Texte proposé →
Qu’est-il arrivé à Africville?

Un article écrit par Céline Ahodekon

Quand Ben René, agent de communication du SEN, m’a demandé récemment d’écrire un article sur le sujet, je n’avais jamais entendu parler de la collectivité noire d’Africville. J’ai découvert, à ma grande stupéfaction, qu’on avait violé des  droits fondamentaux des gens de cette collectivité, et que cela s’est passé il n’y a pas si longtemps que ça.

Fermez les yeux un instant et imaginez la scène : la maison dans laquelle vous vivez va être rasée parce que quelqu’un, quelque part, a jugé que vos conditions de vie ne lui conviendraient pas. Mais cette personne ne vous prive pas seulement de votre maison, elle vous prive également de votre terre.

Comment vous sentez-vous?

Eh bien, c’est exactement ce qui s’est passé dans la plus ancienne et la plus importante collectivité noire d’Halifax – Africville –, qui s’était établie dans la ville plus d’un siècle plus tôt.

Travail à faire →
1. Relevez, dans l'ordre où ils apparaissent, tous les noms propres de personnes et de lieux cités dans le texte sur Africville.
2. Poursuivez le texte sur Africville après sa dernière phrase.
Le matériel ci-dessous ne sert pas aux réponses.

Données enregistrées →

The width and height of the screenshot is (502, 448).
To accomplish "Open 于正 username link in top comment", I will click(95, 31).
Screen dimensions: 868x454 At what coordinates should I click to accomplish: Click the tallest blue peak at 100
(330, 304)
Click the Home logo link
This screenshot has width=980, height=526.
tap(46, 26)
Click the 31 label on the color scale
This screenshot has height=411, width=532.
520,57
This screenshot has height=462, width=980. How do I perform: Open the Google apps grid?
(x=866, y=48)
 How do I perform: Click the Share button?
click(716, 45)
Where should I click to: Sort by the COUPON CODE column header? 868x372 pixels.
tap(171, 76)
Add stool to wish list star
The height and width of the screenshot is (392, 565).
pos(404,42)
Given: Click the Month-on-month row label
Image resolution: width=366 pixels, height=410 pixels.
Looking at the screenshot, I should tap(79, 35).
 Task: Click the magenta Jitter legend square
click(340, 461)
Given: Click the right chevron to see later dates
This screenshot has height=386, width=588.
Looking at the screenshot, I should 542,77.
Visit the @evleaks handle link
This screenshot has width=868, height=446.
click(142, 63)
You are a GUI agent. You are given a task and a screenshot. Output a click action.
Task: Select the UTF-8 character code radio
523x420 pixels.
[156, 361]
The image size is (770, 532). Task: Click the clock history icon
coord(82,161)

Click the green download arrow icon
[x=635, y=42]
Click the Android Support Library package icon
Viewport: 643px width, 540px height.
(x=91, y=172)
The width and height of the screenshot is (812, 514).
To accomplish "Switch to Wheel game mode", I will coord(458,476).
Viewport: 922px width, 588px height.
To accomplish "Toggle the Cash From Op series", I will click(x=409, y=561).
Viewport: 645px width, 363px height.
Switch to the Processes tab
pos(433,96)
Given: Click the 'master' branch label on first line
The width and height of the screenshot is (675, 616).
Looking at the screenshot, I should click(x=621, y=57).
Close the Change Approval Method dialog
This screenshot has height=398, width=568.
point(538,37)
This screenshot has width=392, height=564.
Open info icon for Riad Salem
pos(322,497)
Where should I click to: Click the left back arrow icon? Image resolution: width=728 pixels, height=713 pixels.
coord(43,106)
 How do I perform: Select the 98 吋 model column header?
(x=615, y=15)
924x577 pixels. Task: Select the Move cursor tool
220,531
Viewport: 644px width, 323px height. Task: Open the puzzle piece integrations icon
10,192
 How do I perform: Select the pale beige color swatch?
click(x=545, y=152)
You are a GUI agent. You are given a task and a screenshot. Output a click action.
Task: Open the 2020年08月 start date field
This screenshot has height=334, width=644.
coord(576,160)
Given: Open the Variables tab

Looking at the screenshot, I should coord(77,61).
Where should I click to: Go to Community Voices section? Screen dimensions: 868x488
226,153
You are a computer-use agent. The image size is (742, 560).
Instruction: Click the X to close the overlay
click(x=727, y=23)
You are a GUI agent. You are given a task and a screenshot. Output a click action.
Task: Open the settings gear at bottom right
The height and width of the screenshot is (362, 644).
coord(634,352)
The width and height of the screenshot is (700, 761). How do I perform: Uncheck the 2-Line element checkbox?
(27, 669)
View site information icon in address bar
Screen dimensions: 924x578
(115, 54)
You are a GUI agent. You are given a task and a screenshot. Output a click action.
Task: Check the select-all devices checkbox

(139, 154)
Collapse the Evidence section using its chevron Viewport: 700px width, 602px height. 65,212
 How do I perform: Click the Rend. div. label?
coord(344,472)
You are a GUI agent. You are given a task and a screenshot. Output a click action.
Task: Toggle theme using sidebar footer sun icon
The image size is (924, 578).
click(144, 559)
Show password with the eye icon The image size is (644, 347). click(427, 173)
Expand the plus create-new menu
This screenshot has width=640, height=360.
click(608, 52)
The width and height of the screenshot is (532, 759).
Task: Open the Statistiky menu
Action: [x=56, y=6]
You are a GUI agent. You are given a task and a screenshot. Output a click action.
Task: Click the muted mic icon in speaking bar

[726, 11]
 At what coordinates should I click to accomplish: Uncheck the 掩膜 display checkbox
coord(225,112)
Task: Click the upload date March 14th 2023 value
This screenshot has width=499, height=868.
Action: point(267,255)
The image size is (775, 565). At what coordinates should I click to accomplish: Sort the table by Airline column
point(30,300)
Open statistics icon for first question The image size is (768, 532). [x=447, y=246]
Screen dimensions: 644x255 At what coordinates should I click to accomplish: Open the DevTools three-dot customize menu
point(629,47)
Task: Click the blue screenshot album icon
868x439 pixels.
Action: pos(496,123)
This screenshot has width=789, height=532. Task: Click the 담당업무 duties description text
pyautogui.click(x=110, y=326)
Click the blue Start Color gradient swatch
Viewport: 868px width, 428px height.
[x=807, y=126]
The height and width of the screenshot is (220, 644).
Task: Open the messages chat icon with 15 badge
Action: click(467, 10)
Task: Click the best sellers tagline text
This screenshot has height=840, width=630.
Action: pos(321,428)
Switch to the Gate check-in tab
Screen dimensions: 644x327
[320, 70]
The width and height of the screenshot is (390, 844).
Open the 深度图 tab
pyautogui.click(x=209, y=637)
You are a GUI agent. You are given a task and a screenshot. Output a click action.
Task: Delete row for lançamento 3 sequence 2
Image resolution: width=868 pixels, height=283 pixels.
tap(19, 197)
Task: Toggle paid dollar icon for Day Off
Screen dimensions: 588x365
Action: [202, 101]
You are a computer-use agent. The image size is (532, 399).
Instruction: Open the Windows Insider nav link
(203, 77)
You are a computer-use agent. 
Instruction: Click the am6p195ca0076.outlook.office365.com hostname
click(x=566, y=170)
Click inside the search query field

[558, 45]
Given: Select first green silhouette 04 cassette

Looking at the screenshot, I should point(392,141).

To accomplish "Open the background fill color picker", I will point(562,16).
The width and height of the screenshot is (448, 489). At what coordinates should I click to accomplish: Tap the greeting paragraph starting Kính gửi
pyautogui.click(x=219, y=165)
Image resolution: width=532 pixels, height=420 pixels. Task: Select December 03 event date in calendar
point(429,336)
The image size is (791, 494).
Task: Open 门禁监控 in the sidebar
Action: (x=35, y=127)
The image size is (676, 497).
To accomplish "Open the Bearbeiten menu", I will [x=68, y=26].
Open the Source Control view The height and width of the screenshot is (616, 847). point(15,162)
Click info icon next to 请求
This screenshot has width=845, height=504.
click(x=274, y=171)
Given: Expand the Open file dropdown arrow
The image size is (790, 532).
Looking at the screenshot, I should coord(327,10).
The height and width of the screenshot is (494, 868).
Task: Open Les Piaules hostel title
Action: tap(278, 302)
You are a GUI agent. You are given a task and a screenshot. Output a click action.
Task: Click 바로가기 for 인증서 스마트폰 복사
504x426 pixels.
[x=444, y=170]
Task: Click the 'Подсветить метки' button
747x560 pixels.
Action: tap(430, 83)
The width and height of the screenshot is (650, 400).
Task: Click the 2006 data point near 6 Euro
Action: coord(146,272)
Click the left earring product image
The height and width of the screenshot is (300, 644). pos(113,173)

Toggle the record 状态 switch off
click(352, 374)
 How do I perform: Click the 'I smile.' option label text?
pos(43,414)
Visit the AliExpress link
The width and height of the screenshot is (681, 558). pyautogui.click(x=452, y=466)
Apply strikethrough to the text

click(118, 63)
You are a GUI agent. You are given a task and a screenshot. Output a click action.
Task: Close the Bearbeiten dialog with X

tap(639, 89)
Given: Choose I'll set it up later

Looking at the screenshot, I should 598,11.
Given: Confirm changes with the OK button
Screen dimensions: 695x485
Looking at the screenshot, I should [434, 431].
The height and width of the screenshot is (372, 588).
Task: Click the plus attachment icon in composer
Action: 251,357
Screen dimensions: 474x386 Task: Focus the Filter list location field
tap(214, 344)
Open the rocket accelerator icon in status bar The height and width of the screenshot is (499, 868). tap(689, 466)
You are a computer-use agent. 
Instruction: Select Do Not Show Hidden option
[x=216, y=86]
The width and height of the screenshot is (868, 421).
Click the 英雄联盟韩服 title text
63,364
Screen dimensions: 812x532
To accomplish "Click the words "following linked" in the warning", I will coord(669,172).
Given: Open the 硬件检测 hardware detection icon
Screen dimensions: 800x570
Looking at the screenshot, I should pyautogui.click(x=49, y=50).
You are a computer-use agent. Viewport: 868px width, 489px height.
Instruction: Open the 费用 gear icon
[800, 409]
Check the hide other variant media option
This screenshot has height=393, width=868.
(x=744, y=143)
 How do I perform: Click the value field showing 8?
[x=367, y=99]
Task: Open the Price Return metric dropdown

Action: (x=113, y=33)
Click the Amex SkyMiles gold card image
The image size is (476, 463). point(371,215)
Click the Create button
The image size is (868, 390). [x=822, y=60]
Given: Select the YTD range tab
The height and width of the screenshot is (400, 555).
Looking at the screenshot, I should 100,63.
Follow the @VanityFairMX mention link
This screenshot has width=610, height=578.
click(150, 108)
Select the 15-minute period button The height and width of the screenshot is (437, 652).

Corrigé des exercices →
1. Africville, Céline Ahodekon, Ben René, Halifax

2.
Il faut dire que la collectivité noire d’Africville devait se débrouiller sans des services de base comme l’eau potable, des routes pavées ou l’électricité; pourtant, elle se tirait bien d’affaire – jusqu’à ce que le conseil municipal d’Halifax déclare qu’Africville est un bidonville et envoie des camions à benne pour y faire le ménage. Et c’est ainsi que la population d’Africville est arrivée dans son nouveau lieu de résidence… dans la benne d’un camion1.

Un homme qui sortait de l’hôpital a découvert à sa sortie qu’il n’avait plus de maison2.

C’est toute la collectivité qui a été anéantie. Paradoxalement, les résidents arrachés à leur maison ont dû s’installer dans des logements publics eux-mêmes abandonnés3. Comment cela a-t-il été possible? Les gouvernements ne devraient-ils pas toujours tenter d’améliorer les choses?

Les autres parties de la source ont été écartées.